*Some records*
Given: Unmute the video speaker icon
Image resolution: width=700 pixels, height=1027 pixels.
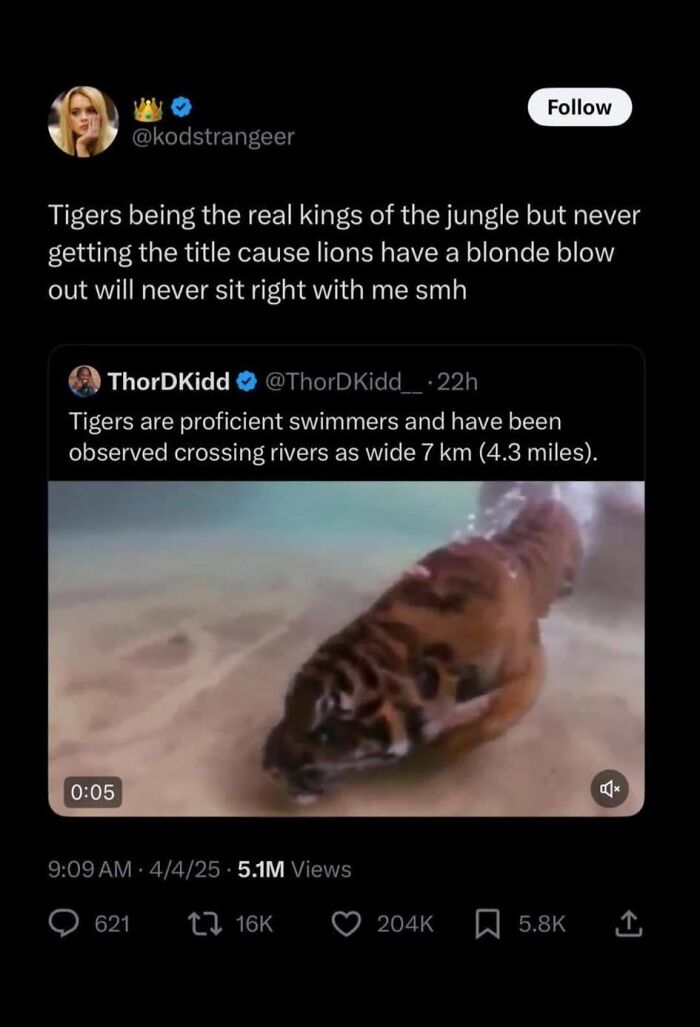Looking at the screenshot, I should (x=610, y=789).
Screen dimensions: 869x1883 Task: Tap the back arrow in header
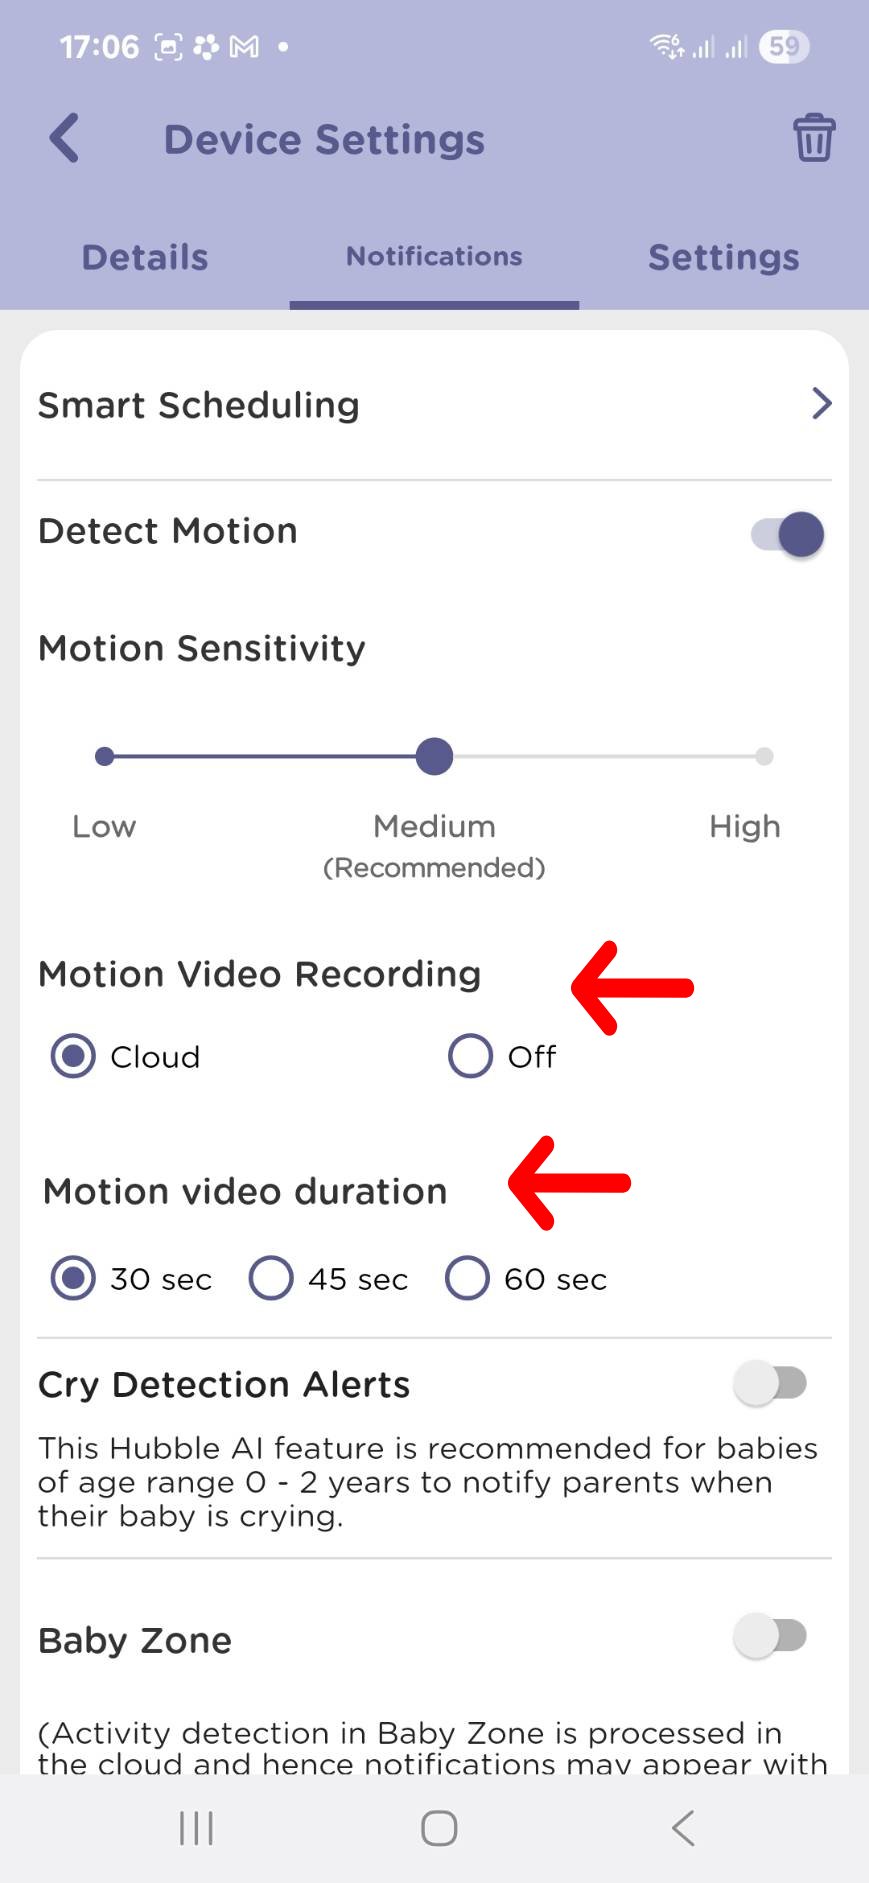click(65, 138)
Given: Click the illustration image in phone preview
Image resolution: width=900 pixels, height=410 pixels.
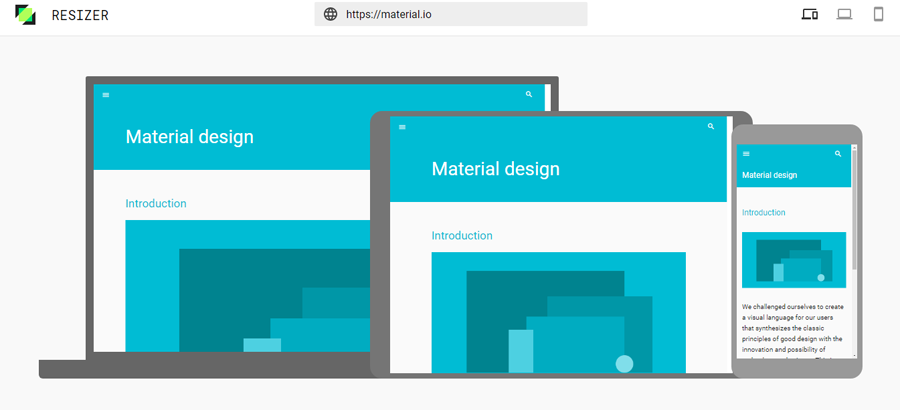Looking at the screenshot, I should coord(794,259).
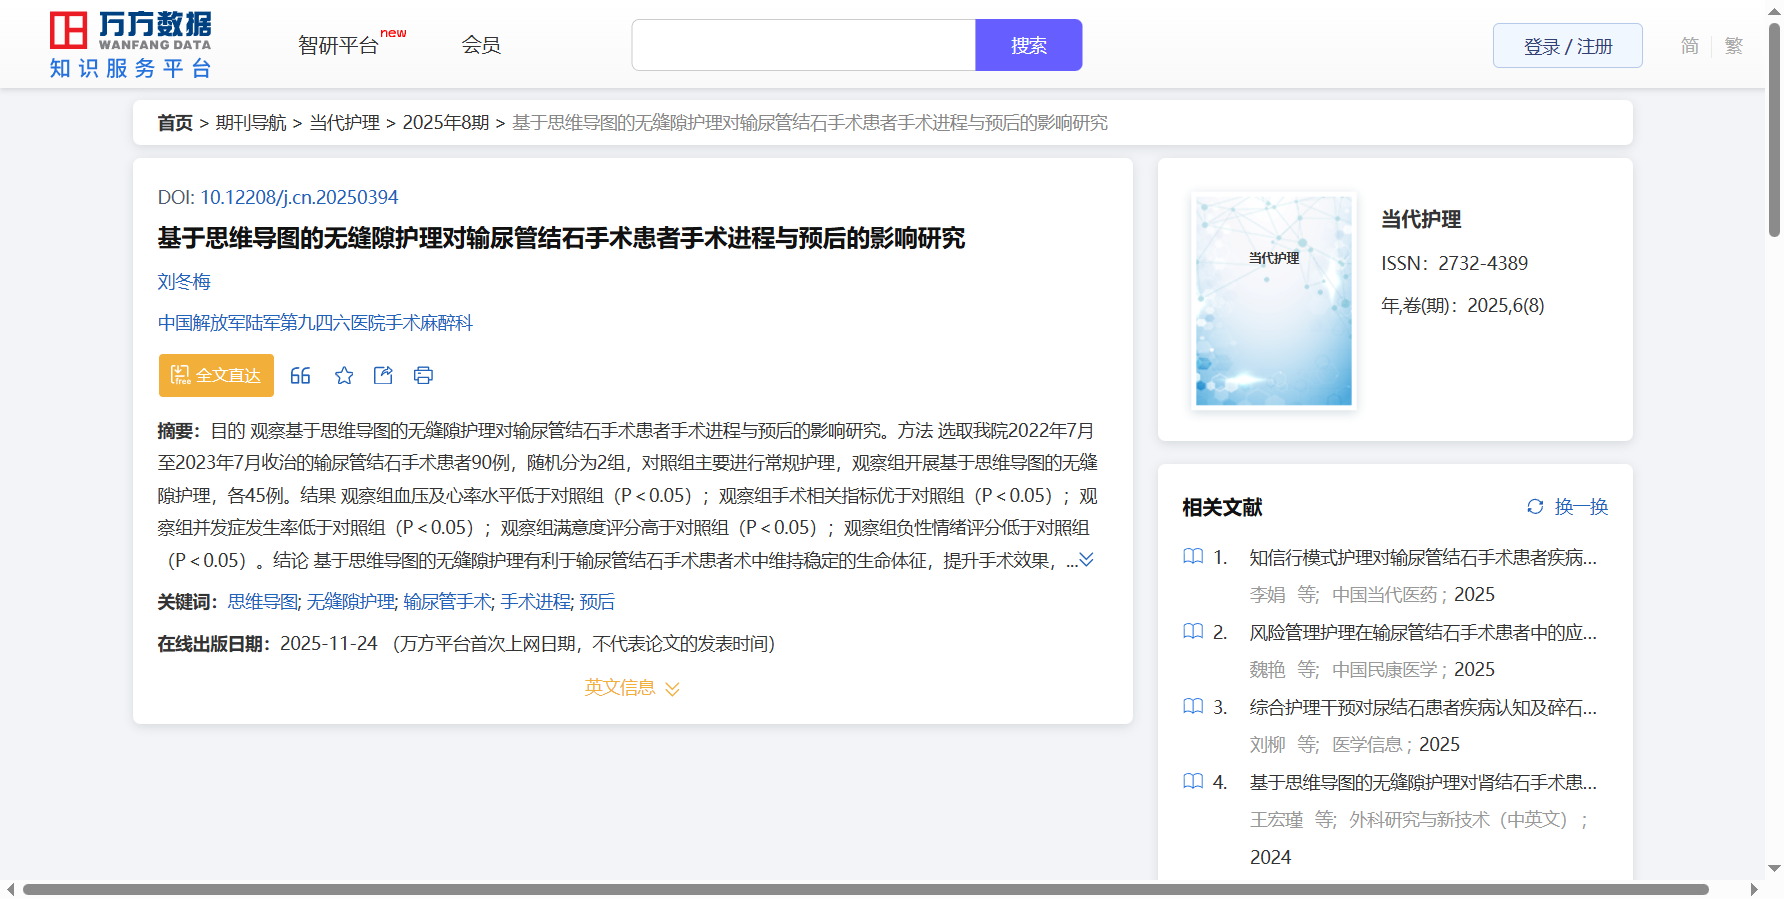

*DIRECTION*
Arrange each line of the data above as a row in a Markdown table with the columns "Row" and "Line", skipping blank lines. Do not include the pictures in your answer.

*EXERCISE RESULT*
| Row | Line |
|---|---|
| 1 | Given: Unmute the video speaker icon |
| 2 | Image resolution: width=700 pixels, height=1027 pixels. |
| 3 | Looking at the screenshot, I should (x=610, y=789). |
| 4 | Screen dimensions: 869x1883 Task: Tap the back arrow in header |
| 5 | click(65, 138) |
| 6 | Given: Click the illustration image in phone preview |
| 7 | Image resolution: width=900 pixels, height=410 pixels. |
| 8 | Looking at the screenshot, I should coord(794,259). |